Mbede raconte un échange avec une amie originaire du Grand Nord, diplômée de l’ESSTIC et de l’IRIC, deux écoles d’élite. Fille d’un cadre des douanes, elle a bénéficié d’un réseau privilégié, loin des difficultés des jeunes Betis ou d’autres régions. Pourtant, elle lui a glissé : « Le pays est difficile, sauf pour les Betis qui contrôlent tout et qui ne réussissent qu’entre eux. »
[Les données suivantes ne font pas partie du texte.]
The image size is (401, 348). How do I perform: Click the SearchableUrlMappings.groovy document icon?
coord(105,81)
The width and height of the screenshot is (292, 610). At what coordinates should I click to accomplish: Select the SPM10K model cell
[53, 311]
Interloqué, le journaliste a demandé : « Demander pardon pour quel crime ? Quelle faute ? » Il évoque l’assassinat de Martinez Zogo, un Beti, tué par des bourreaux issus de toutes les ethnies, pour illustrer que le crime et les privilèges n’ont pas de couleur régionale.
Sa conclusion est radicale : au Cameroun, il n’existe que deux ethnies réelles :
- Ceux qui possèdent les clés du système – capables de placer leurs enfants à l’IRIC, l’ESSTIC, l’ENAM ou l’EMIA via les élites.
- Les autres – enfants de mères débrouillardes, vendeuses d’eau glacée à la sauvette, qui survivent sans piston.
« Le vrai clivage n’est pas régional, il est social. Ne vous laissez plus distraire par ceux qui bénéficient du système tout en pleurant la marginalisation », prévient-il. Mbede affirme avoir rompu avec cette amie, car le tribalisme des privilégiés est selon lui le plus dangereux.